### INFORMATION GIVEN ###

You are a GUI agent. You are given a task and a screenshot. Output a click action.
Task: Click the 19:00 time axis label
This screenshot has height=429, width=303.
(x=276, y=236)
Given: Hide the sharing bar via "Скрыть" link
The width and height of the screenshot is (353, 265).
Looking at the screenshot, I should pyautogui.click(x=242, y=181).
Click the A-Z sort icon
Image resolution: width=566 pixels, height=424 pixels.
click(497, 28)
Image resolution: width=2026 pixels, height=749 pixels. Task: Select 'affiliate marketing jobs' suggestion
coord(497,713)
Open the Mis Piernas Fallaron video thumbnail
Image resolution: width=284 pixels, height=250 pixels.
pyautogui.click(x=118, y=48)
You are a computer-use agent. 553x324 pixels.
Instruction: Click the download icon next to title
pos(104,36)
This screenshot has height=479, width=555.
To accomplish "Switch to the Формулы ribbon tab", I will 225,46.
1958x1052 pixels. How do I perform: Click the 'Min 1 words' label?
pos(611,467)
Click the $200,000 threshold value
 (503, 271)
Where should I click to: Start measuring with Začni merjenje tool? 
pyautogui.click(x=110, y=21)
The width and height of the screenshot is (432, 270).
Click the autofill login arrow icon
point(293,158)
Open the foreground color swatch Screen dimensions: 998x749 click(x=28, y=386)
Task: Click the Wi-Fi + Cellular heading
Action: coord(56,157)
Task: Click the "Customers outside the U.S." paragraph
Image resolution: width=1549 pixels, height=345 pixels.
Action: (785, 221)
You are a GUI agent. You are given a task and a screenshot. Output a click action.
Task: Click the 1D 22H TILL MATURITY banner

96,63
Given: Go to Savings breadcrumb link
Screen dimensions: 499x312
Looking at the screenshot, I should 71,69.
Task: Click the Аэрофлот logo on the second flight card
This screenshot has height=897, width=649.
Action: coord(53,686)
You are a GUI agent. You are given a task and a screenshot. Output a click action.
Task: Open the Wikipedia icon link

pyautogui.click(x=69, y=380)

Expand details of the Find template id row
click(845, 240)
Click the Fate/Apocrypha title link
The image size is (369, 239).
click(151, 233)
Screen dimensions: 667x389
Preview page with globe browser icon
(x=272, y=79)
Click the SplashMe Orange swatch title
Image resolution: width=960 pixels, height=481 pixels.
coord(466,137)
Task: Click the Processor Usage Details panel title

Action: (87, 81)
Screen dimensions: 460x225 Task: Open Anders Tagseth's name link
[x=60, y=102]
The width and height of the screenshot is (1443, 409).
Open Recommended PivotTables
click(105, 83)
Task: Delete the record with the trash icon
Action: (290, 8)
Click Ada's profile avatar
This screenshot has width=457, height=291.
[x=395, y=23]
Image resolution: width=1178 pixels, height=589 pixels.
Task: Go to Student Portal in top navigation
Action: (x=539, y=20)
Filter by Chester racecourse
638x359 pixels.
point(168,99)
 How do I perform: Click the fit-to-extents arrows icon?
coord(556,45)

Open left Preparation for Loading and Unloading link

###

■ WHAT IS BEING ASKED: Copy, without any change, the lines from the one that contains "Expand details of the Find template id row" to the final line of the entries above.

■ ANSWER:
Expand details of the Find template id row
click(845, 240)
Click the Fate/Apocrypha title link
The image size is (369, 239).
click(151, 233)
Screen dimensions: 667x389
Preview page with globe browser icon
(x=272, y=79)
Click the SplashMe Orange swatch title
Image resolution: width=960 pixels, height=481 pixels.
coord(466,137)
Task: Click the Processor Usage Details panel title

Action: (87, 81)
Screen dimensions: 460x225 Task: Open Anders Tagseth's name link
[x=60, y=102]
The width and height of the screenshot is (1443, 409).
Open Recommended PivotTables
click(105, 83)
Task: Delete the record with the trash icon
Action: (290, 8)
Click Ada's profile avatar
This screenshot has width=457, height=291.
[x=395, y=23]
Image resolution: width=1178 pixels, height=589 pixels.
Task: Go to Student Portal in top navigation
Action: (x=539, y=20)
Filter by Chester racecourse
638x359 pixels.
point(168,99)
 How do I perform: Click the fit-to-extents arrows icon?
coord(556,45)

Open left Preparation for Loading and Unloading link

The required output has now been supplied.